### About this exercise
What you produce should match the records below precisely, except that images are removed.

### Exercise inputs
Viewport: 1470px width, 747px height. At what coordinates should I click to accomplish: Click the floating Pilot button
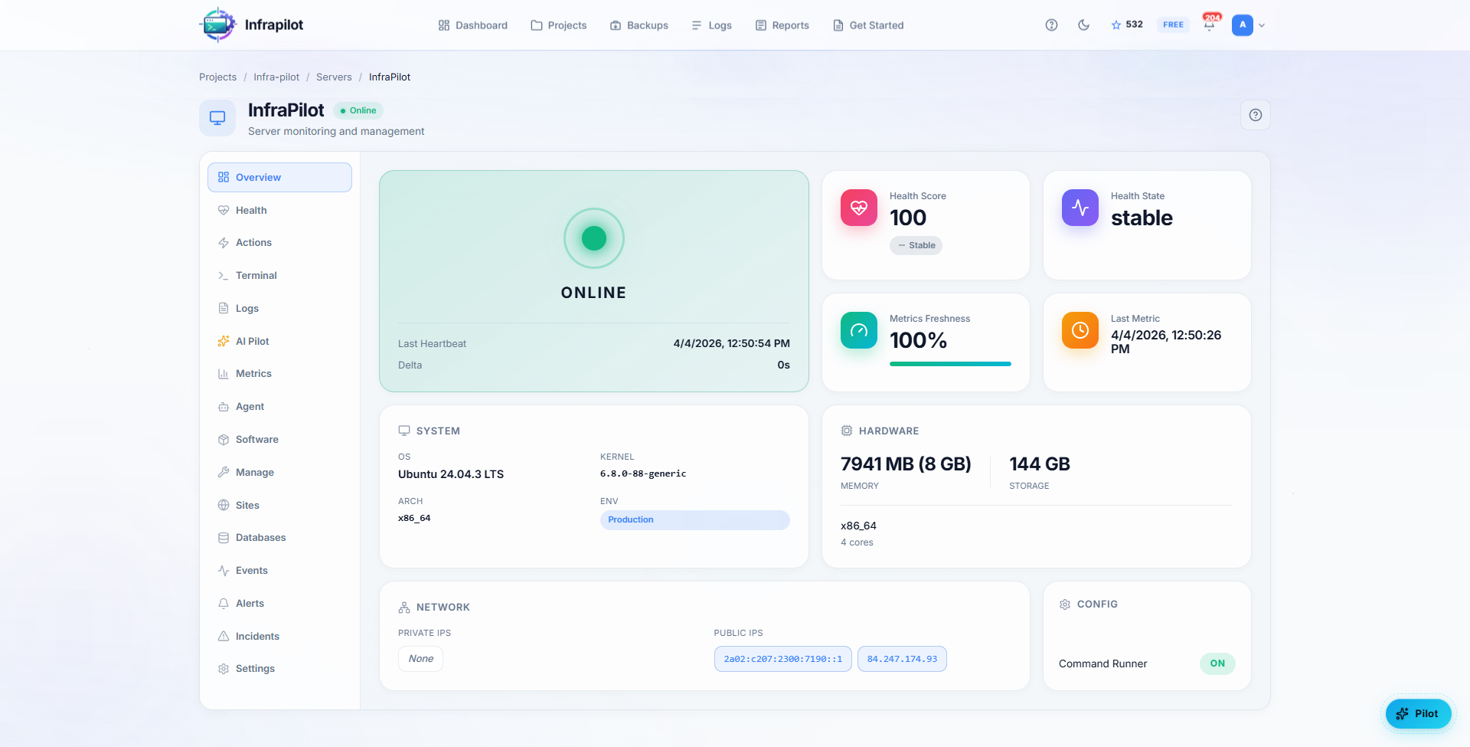pyautogui.click(x=1418, y=713)
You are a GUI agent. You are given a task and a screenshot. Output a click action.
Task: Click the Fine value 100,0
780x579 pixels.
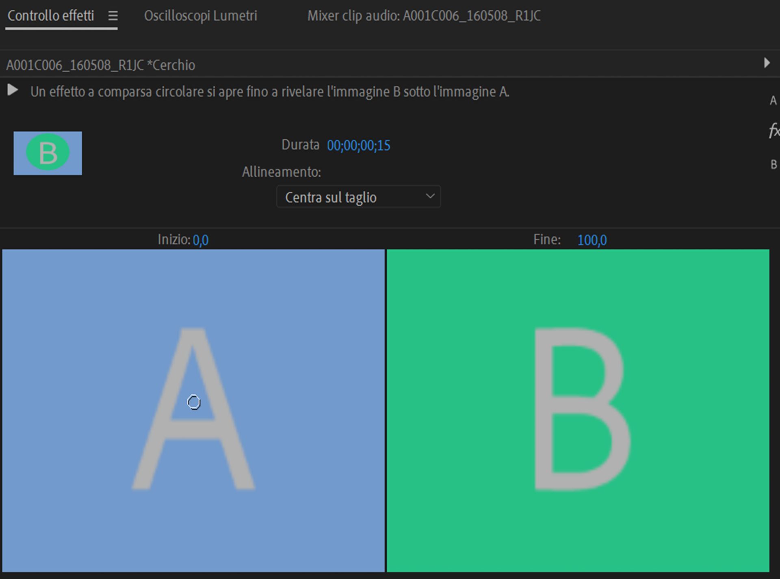click(x=592, y=240)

### Task result
Viewport: 1470px width, 747px height. At what coordinates should I click to accomplish: Click the floating Pilot button
pyautogui.click(x=1418, y=713)
You are a GUI agent. You are given a task and a screenshot. Output a click action.
Task: Click the Fine value 100,0
780x579 pixels.
click(x=592, y=240)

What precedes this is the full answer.